In the above example, we are examining all nodes with the label :Movie and producing a md5sum of all properties those nodes, using that sum to produce a md5sum hash.

To get correct results we need to order the nodes by a property value that is both defined for each node and unqiue. For this reason you might want to use a property that is defined as a property existence constraint and unique property constraint.

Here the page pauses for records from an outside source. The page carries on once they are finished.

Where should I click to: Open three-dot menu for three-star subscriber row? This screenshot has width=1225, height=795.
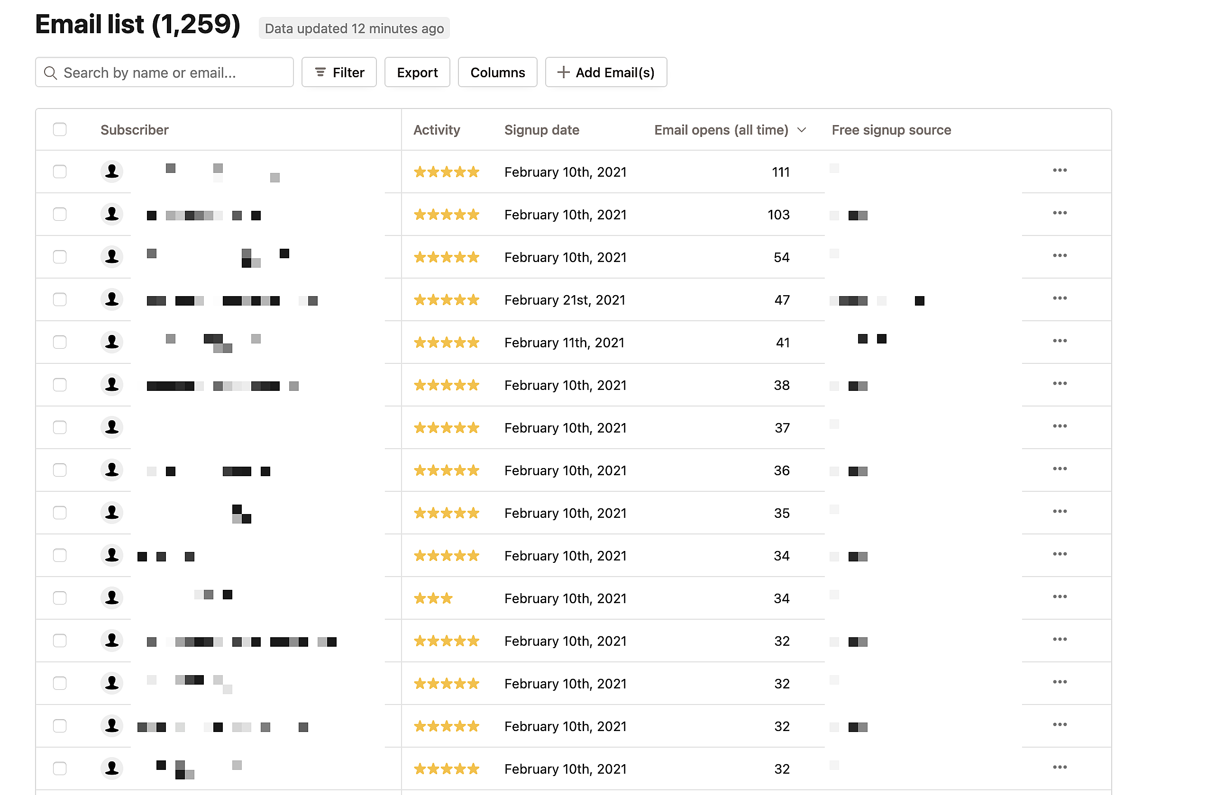(1059, 597)
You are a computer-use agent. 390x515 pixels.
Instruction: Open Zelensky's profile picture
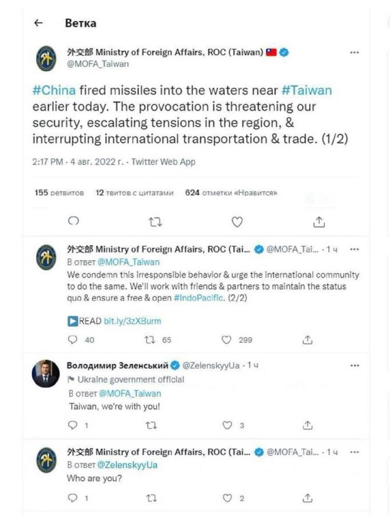click(46, 374)
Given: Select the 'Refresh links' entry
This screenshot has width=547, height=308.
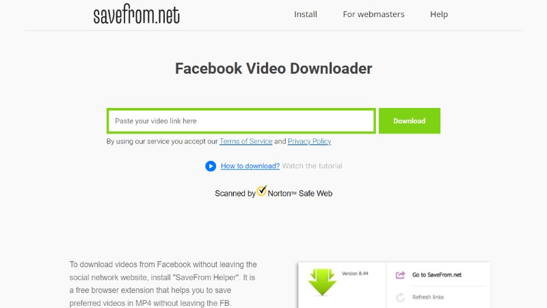Looking at the screenshot, I should coord(428,297).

For example if the :Movie nodes had multiple nodes with the same title property, and since the Cypher above is ordering by n.title, then the results are passed to the md5 stored procedure in the order they are found. This is typically based upon the order the nodes were created. If you had two :Movie nodes with title='The Matrix' created with the following Cypher:

CREATE (n:Movie {title:'The Matrix', genre:'Sci-Fi'})
CREATE (n1:Movie {title:'The Matrix', genre:'Action'})

then simply running the Cypher to produce the md5 hash will produce a md5_property of:

md5_property
5bc18a680ef59ba09466da4217166d30

However, if you reversed the order of the CREATE statements, like this:

CREATE (n1:Movie {title:'The Matrix', genre:'Action'})
CREATE (n:Movie {title:'The Matrix', genre:'Sci-Fi'})

the result of the same md5 hashing Cypher will yield a different md5_property:

md5_property
c3c565b45457d2182731050e0cbab221

In the above example, so as to get the correct md5 values, regardless of the order of the creates, we need to run Cypher which will return data in a guaranteed order, using an ORDER BY clause:

MATCH (n:Movie)
WITH n
ORDER BY n.name, n.genre
WITH collect(properties(n)) AS propresult
CALL apoc.util.md5(propresult) YIELD value AS md5_property
RETURN md5_property

which will always return:

md5_property
c3c565b45457d2182731050e0cbab221
Additionally, we cannot simply collect(n) (i.e. the entire node) for internally it includes the internal node id (a unique internal identifier).

If you run the same Cypher on two separate environments and get the same md5 sums, the nodes can be proven to be the same in terms of definition of labels and properties.